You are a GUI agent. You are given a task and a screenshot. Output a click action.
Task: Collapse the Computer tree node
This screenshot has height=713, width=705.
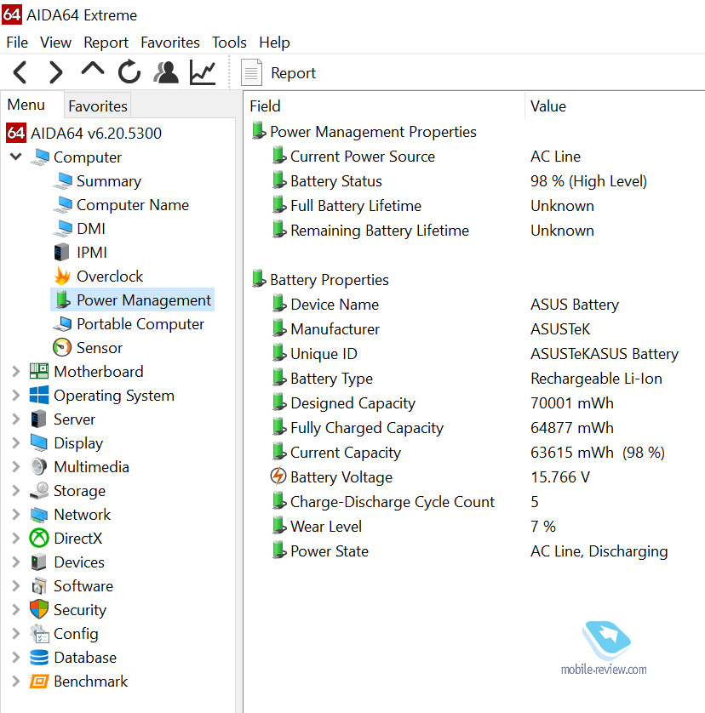tap(15, 157)
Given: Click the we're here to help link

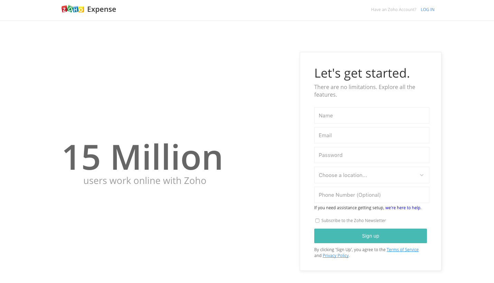Looking at the screenshot, I should click(x=403, y=207).

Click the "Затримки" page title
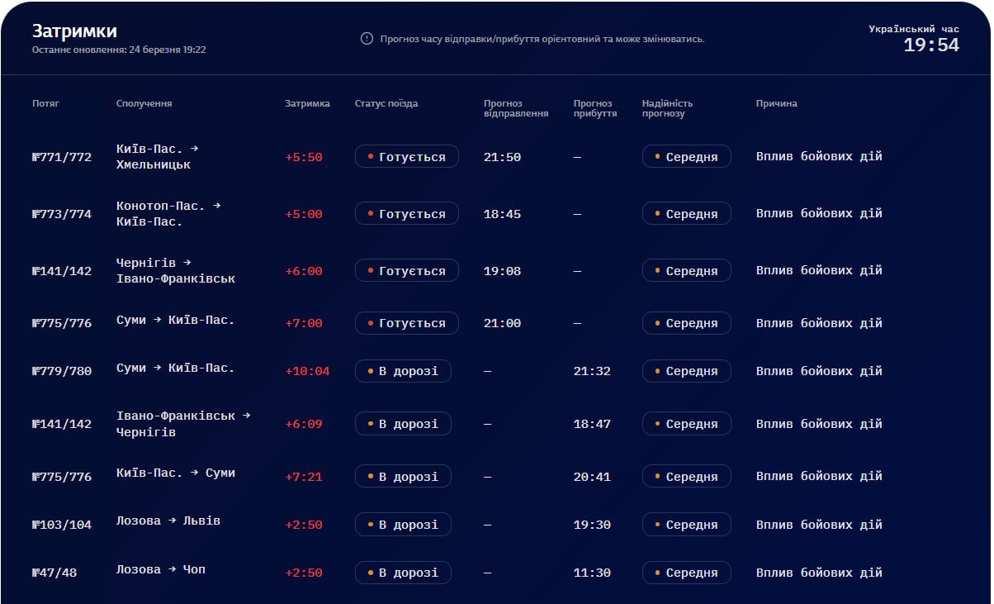pyautogui.click(x=74, y=31)
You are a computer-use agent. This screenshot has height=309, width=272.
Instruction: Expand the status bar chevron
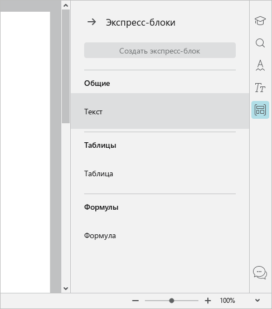click(x=258, y=301)
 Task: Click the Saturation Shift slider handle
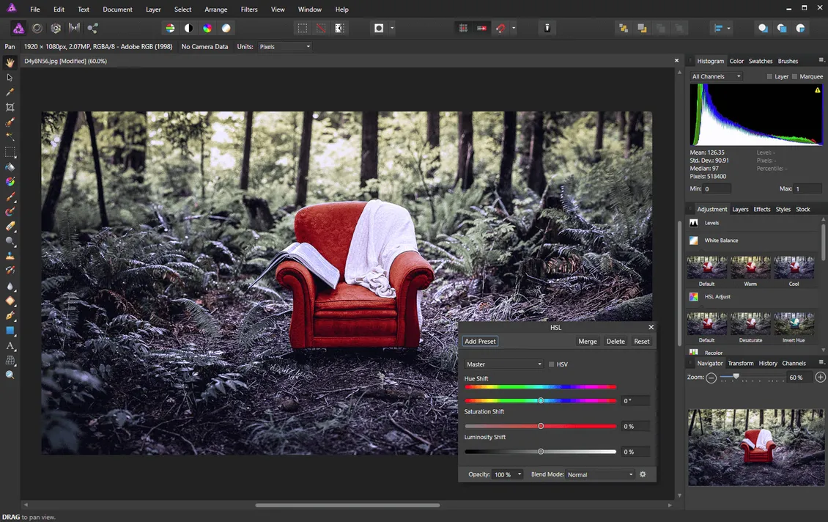(x=541, y=426)
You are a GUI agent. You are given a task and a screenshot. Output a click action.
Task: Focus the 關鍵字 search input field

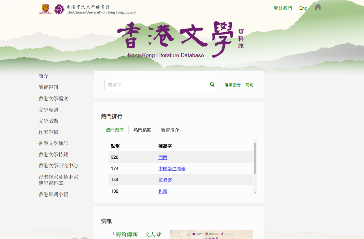click(x=157, y=85)
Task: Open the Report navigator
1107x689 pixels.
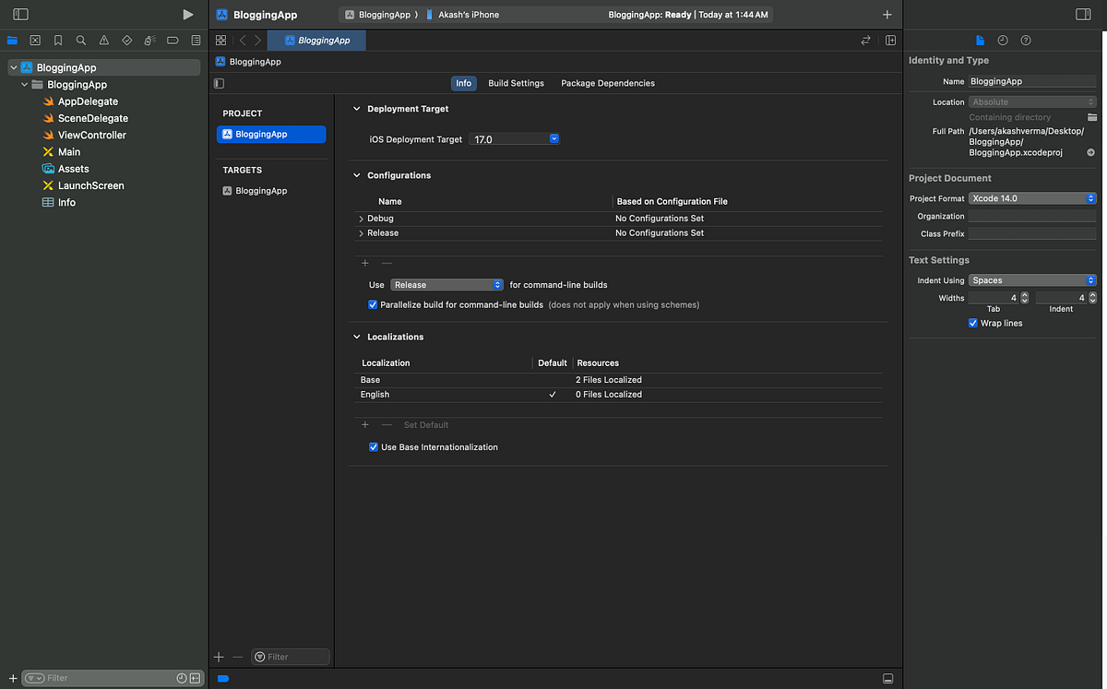Action: (195, 40)
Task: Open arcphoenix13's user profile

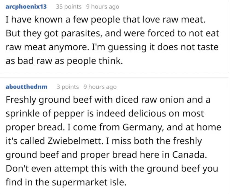Action: [26, 7]
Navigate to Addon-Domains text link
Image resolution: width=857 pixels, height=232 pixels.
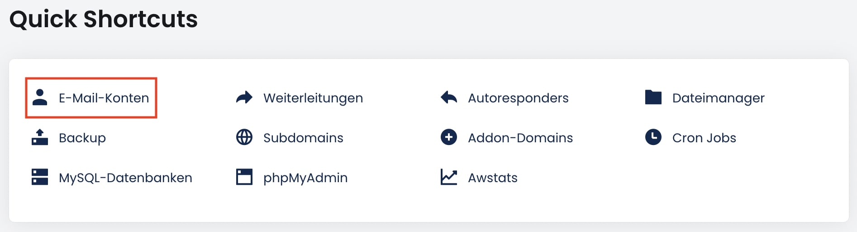pyautogui.click(x=520, y=138)
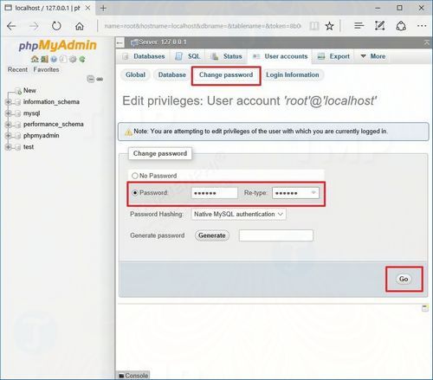
Task: Refresh the page with the browser reload icon
Action: pos(56,26)

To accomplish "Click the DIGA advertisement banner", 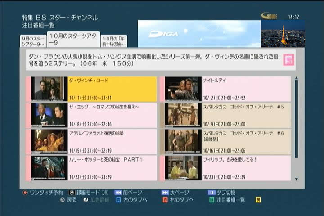I will 199,34.
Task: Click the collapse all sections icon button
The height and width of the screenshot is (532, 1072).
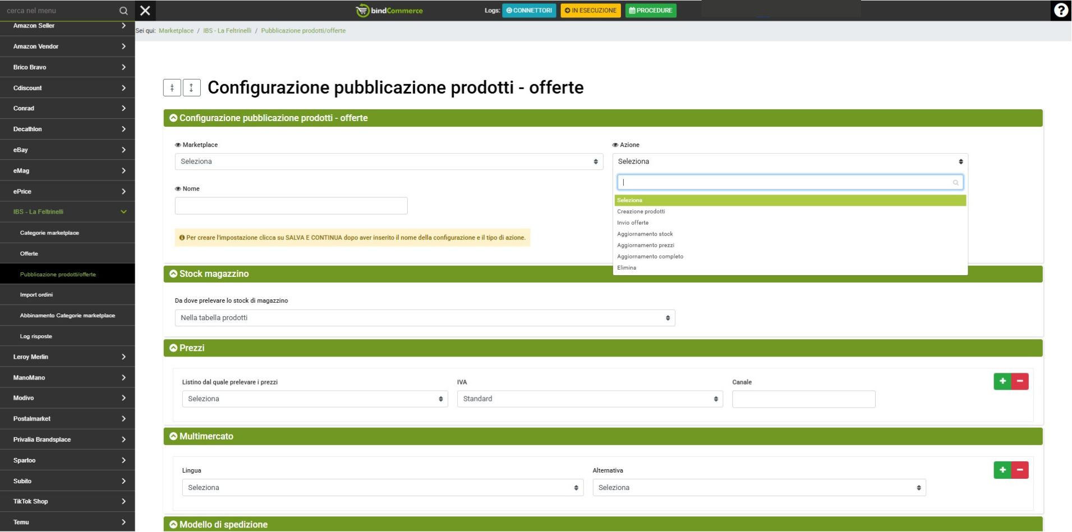Action: 172,87
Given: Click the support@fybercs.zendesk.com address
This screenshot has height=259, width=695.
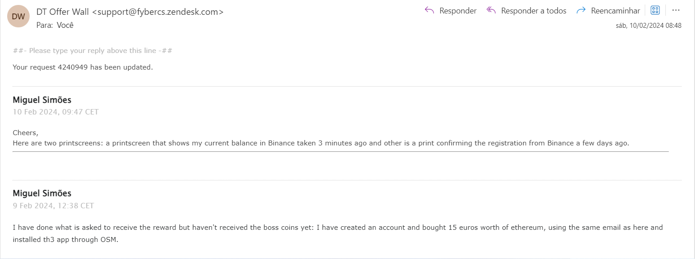Looking at the screenshot, I should click(157, 12).
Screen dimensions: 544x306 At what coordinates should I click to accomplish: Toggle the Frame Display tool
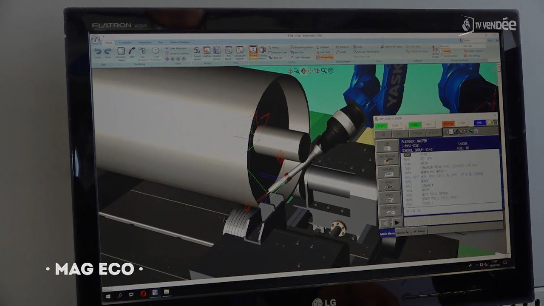point(253,51)
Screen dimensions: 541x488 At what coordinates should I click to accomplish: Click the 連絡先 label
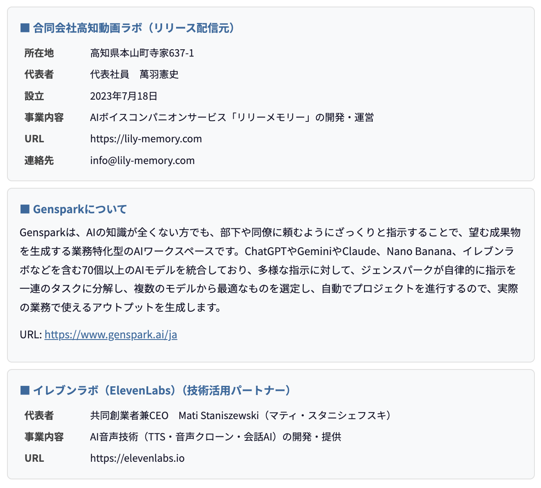tap(39, 160)
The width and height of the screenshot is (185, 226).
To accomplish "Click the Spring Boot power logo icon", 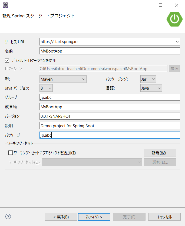I will (x=175, y=19).
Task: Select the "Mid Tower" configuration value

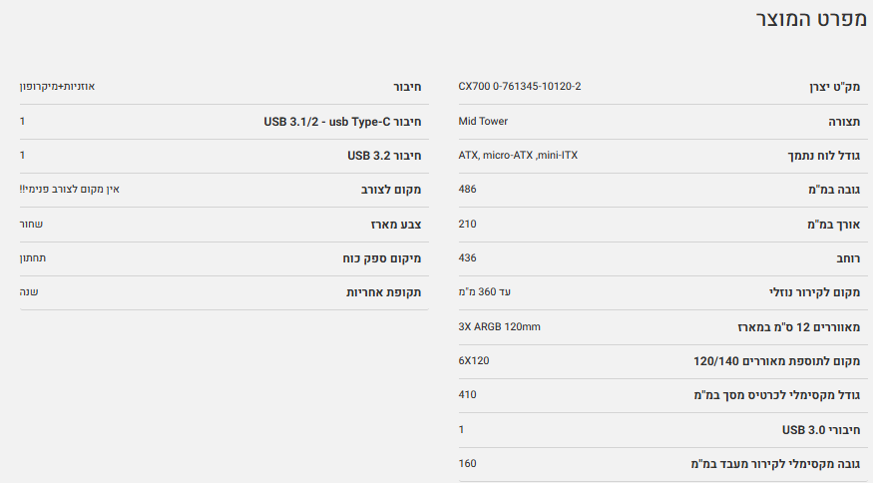Action: coord(483,122)
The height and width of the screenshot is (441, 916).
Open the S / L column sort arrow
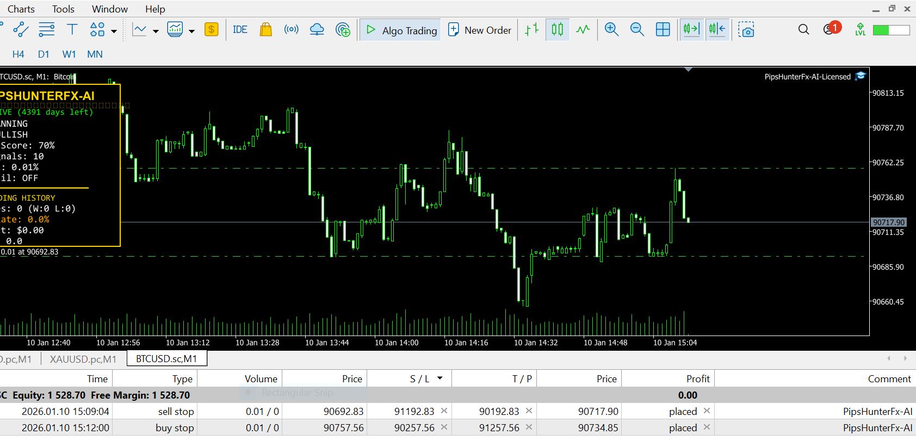click(440, 378)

===

__TASK OBJECTIVE__:
With the pictures left out, write out exactly the lines above from the one containing "The height and width of the screenshot is (532, 1072)." through the one containing "The width and".

__TASK OUTPUT__:
The height and width of the screenshot is (532, 1072).
Action: 172,87
Given: Click the support@fybercs.zendesk.com address
This screenshot has height=259, width=695.
Looking at the screenshot, I should click(157, 12).
Screen dimensions: 544x306 At what coordinates should I click to accomplish: Toggle the Frame Display tool
point(253,51)
Screen dimensions: 541x488 At what coordinates should I click to accomplish: Click the 連絡先 label
tap(39, 160)
The width and height of the screenshot is (185, 226).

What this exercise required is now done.